Lenient Date/Time/Number Parsing

There is a certain amount of leniency built-in for numbers and dates, but not as much as we'd like. For example, here is what happens with some patterns (locale="en").

pattern="yyyy-MM-dd"	numeric month
"2004-01-01" "2004-1-1" "00002004-000001-00001" "２００４-１-１" "٢٠٠٤-١-١" " 2004- 1- 1" " 2004 - 1 - 1" "2004/1/1" "2004-Jan-1" "2004- january-1" , extra space	exact match missing zeros extra zeros wide characters arabic digits extra space before digits fails: extra space before separators fails: different separator fails: abbreviated month fails: full month, lowercase
pattern="yyyy-MMM-dd"	abbreviated month
"2004-Jan-1" "2004- january-1" "2004-01-01"	abbreviated month full month, lowercase, extra space fails: numeric

Some of the desired leniency can be done with no data changes, but others need additions to CLDR. I thought I'd capture here some ideas that we have had in the past for dealing with this.

Non-CLDR

We should be consistent about allowing extra or missing spaces both after fields and before.
If we fail a parse, try other data for that field: e.g. when parsing for the month, first try what is in the pattern; if that fails try the others among: numeric; narrow, short, long; stand-alone narrow, short, long
Accept common alternatives.

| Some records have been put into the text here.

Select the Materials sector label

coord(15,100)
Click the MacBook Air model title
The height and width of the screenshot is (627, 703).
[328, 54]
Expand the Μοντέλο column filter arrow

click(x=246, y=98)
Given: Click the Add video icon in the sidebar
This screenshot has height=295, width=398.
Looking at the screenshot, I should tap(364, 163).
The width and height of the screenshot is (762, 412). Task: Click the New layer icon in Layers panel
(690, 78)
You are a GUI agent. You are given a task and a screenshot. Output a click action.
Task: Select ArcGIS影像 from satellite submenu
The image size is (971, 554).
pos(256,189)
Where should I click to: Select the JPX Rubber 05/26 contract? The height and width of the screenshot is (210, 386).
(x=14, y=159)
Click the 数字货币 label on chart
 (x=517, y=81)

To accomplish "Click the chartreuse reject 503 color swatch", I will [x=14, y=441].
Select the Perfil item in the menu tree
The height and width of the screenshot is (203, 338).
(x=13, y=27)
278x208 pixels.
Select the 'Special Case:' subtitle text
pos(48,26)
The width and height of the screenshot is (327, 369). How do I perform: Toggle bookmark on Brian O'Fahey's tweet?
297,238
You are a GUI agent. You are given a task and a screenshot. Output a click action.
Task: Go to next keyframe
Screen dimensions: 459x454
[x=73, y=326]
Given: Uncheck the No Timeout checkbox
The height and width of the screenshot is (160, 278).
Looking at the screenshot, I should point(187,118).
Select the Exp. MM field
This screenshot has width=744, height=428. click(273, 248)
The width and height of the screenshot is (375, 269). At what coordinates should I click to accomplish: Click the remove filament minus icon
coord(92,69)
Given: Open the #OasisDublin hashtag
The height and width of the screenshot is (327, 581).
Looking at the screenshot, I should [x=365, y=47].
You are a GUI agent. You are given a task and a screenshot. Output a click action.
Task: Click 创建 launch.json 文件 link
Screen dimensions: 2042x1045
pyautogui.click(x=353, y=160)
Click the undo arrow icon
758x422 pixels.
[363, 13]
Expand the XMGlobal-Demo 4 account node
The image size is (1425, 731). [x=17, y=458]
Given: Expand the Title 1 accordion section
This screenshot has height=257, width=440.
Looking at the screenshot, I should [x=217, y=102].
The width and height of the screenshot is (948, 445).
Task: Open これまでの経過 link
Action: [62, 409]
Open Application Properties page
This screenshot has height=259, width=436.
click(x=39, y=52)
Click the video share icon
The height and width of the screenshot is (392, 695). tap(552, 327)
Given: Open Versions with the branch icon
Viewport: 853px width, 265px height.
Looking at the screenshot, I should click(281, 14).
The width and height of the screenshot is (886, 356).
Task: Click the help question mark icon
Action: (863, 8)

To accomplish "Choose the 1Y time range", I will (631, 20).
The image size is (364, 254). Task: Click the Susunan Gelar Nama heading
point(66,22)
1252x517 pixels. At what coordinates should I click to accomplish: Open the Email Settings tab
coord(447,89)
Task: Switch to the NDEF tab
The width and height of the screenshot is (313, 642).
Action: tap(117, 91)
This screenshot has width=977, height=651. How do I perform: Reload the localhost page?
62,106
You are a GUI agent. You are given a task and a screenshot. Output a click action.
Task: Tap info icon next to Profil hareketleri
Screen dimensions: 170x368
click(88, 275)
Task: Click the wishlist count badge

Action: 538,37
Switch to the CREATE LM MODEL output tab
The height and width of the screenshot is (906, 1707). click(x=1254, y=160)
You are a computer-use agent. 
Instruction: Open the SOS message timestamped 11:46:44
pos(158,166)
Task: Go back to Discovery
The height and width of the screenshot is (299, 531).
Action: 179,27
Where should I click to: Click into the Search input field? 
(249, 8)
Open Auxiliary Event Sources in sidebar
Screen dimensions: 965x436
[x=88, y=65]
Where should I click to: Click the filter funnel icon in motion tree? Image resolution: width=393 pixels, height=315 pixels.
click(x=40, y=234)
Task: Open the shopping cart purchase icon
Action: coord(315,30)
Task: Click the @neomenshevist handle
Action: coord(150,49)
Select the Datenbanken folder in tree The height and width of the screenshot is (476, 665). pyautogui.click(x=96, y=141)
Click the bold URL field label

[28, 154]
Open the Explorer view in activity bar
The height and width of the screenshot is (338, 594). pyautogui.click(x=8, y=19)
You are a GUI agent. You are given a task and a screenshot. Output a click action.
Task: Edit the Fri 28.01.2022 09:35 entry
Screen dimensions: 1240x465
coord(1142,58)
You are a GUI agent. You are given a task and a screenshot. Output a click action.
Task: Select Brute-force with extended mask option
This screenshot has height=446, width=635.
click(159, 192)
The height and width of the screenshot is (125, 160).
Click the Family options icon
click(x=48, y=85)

Internally have our own cross-language equivalency sets: {whitespaces}, {apostrophes}, {periods}, etc. If a parse fails, try the other items in the equivalency sets.
- Note: this may also need to go into CLDR, if we don't want to duplicate the information across languages.
If a datetime format fails, try the other complete formats to see if any of them work. E.g.
- For date, try full, long, medium, short; date, time, and datetime.
- For number try plain, number, integer, and scientific
To control this, add Format.set/getLeniency(). Probably 3 states:
1. roundtrip (only parse exactly what formats)
2. normal (as above: flexible on the characters, trying other formats,)
3. loose (allow out-of-range values: e.g. Jan 35 = Feb 4)
We currently combine #2 and #3 together for dates (see setLenient), but I think we want to separate them, and we want to be able to control leniency on numbers too, so moving it up to the Format superclass makes sense (to me at least!)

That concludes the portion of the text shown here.